◆ **Exercise requirements**: Recast everything from the line containing "Where should I" down to the line containing "Looking at the" as a Markdown table with the columns Row and Line, skipping blank lines and leaving out the pictures.

◆ **Data to process**:
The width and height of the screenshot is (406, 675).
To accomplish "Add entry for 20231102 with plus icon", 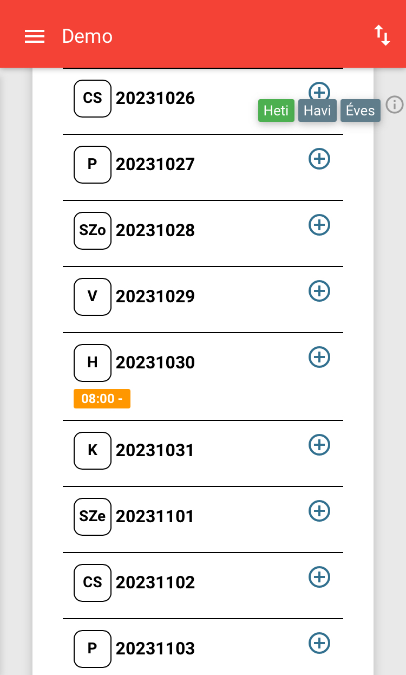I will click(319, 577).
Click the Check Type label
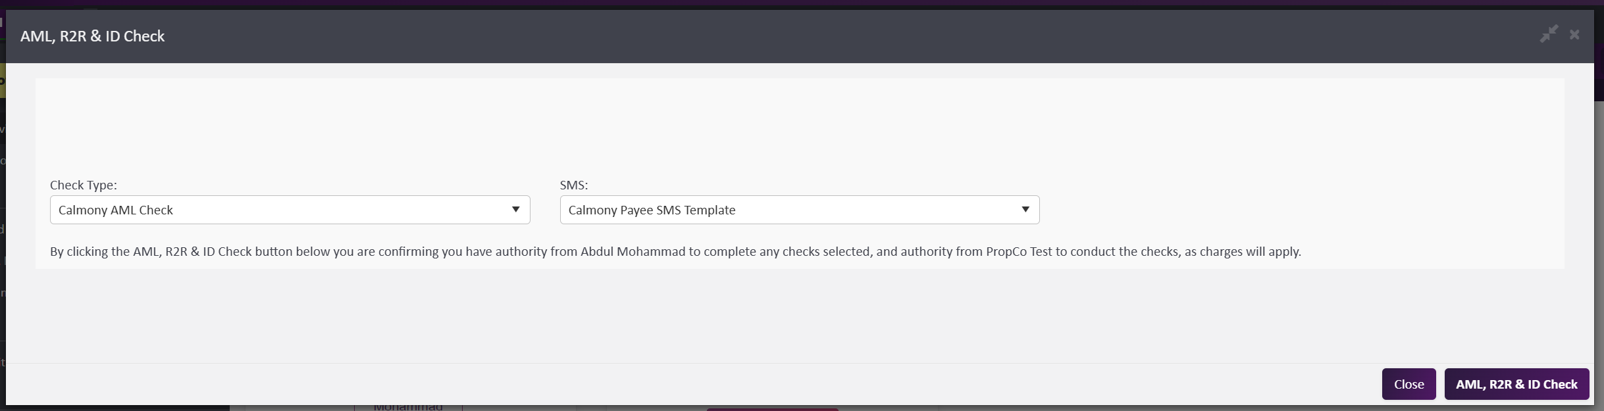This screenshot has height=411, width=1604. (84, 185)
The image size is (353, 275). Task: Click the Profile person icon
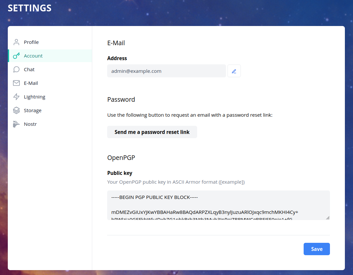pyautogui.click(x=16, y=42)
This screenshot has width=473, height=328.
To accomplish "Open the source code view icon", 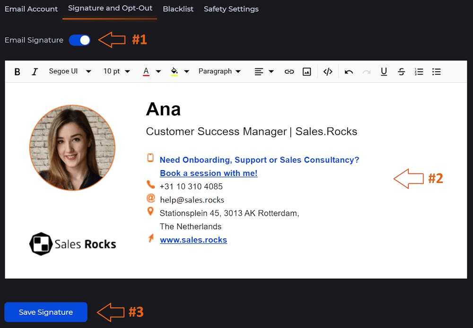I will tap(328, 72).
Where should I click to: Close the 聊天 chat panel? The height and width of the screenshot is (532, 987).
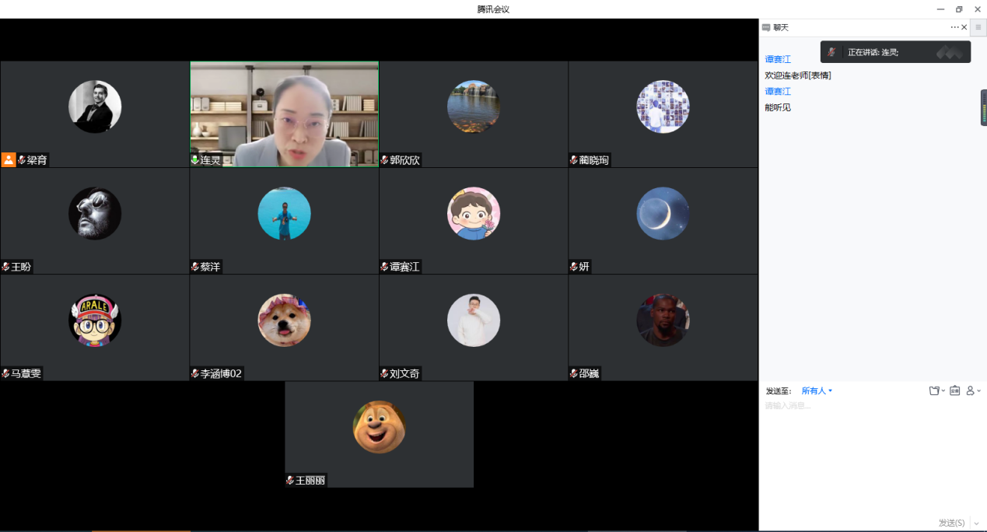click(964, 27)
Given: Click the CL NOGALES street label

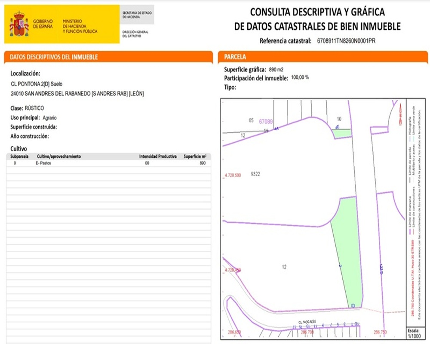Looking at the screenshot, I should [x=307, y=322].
* * *
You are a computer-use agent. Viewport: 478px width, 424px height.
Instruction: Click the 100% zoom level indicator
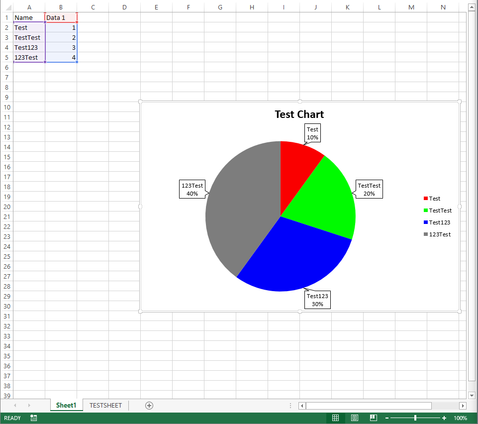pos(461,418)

◆ **Exercise response**:
| Row | Line |
|---|---|
| 1 | Where should I click to: Close the 聊天 chat panel? The height and width of the screenshot is (532, 987). |
| 2 | click(964, 27) |
| 3 | Given: Click the CL NOGALES street label |
| 4 | Looking at the screenshot, I should [x=307, y=322]. |